Why ambulance workers pose with dead bodies
The majority of ambulance workers in Thailand are not paid – they are volunteers, required only to undertake a two-day first responder training course.
When they arrive at the scene of a death they are responsible for taking care of the body until a paid official arrives to move them to the morgue.
While undertaking the task they will often take photos to post on Facebook or other social media.
“The posing with a dead body is a pride thing, to show that one has helped take care of that body,” Mr Cunningham said.
“It’s a pride in doing a job that society generally shuns.”
In some of the photographs the ambulance workers can be seen pointing at the corpse.
“Pointing at a dead body is just something that has come from pointing to small things in pictures to highlight them,” Mr Cunningham said.
“It’s a little strange that the Thais still point at the obvious but [it’s] just something that they have actually picked up from Western media, although interpreted in a sometimes bizarre way.”
Nothing too graphic to publish – except cigarettes
Mr Morison’s news website Phuketwan has a mostly-Western readership but does not shy away from running photos of dead bodies when he deems it necessary.
“We have published shots of the dead on occasions where I thought it was important to do so. I remember especially the body of a drowned 10-year-old boy being wheeled past me in the foyer of a hospital, straight out of an ambulance,” Mr Morison said.
“He should never have died. There should have been lifeguards on the beach that day. We ran the photo.

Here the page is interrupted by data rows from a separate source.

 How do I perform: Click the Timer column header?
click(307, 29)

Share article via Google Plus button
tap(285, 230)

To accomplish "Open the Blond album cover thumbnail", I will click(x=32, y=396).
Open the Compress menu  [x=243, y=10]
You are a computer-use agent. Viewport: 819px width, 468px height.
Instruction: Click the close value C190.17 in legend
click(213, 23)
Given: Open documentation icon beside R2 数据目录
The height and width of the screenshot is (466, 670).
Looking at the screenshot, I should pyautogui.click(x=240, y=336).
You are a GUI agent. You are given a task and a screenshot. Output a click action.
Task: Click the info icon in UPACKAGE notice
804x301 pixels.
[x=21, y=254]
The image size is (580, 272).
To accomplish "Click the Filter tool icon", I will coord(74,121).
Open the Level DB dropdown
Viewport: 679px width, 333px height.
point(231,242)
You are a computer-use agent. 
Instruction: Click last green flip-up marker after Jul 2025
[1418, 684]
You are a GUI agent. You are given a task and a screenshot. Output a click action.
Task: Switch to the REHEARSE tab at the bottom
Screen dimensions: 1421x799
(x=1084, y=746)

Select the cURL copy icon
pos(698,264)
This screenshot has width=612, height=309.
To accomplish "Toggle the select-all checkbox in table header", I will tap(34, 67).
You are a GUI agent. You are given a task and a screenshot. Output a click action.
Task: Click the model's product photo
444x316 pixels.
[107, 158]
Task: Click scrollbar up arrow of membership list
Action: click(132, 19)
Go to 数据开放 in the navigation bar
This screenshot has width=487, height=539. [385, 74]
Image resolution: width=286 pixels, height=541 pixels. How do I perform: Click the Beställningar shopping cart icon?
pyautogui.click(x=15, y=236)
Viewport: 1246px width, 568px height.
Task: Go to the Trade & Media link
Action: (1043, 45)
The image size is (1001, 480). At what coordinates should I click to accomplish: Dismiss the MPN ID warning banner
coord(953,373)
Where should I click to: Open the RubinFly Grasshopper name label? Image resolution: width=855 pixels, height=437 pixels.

“One of our photojournalists attended the scene of a crash where six Burmese died, coming down Big Buddha Hill. One of them was a young girl. Her father survived.
“The series of shots of the girl being treated by paramedics, then the father being told she was dead, then cradling her in his arms, was deeply moving.
“Although it was clearly an intrusion into grief, I regarded that series as a dramatic message to drivers to be safe. We ran it.
“I have nothing but respect for the way people are treated here, with dignity and respect, and with openness and honesty, after death. Other societies could learn a lot.”
While the Thai news is laden with gore, the media is sensitive when it comes to a more mainstream killer – cigarettes.
“It’s surprising to see rape scenes, drugs, and dead bodies on TV shows, movies, etc but the main thing that is pixelated is cigarettes,” Mr Cunningham said.
“A man can point a gun and blow someone’s brains out but you can’t see him put the cigarette in his mouth!
“Also different TV stations have different things they pixelate. One station might pixelate cigarettes but another pixelate guns. It’s a little confusing. There seems to be no standards.”
Mr Cunningham said he believed the culture was slowly changing to align with Western values, and he had recently seen some volunteers begin to pixelate their gory images.
But he said he respected the way the Thai people accept death and do not shy away from it.
“I now realise how obsessed with the ‘horror’ of death that Westerners are,” Mr Cunningham said.
“For Thais it’s sad to say goodbye but they see it just as the end of one journey and the start of another. We wish them well on their next journey and hope we meet them in the next life to be friends again.”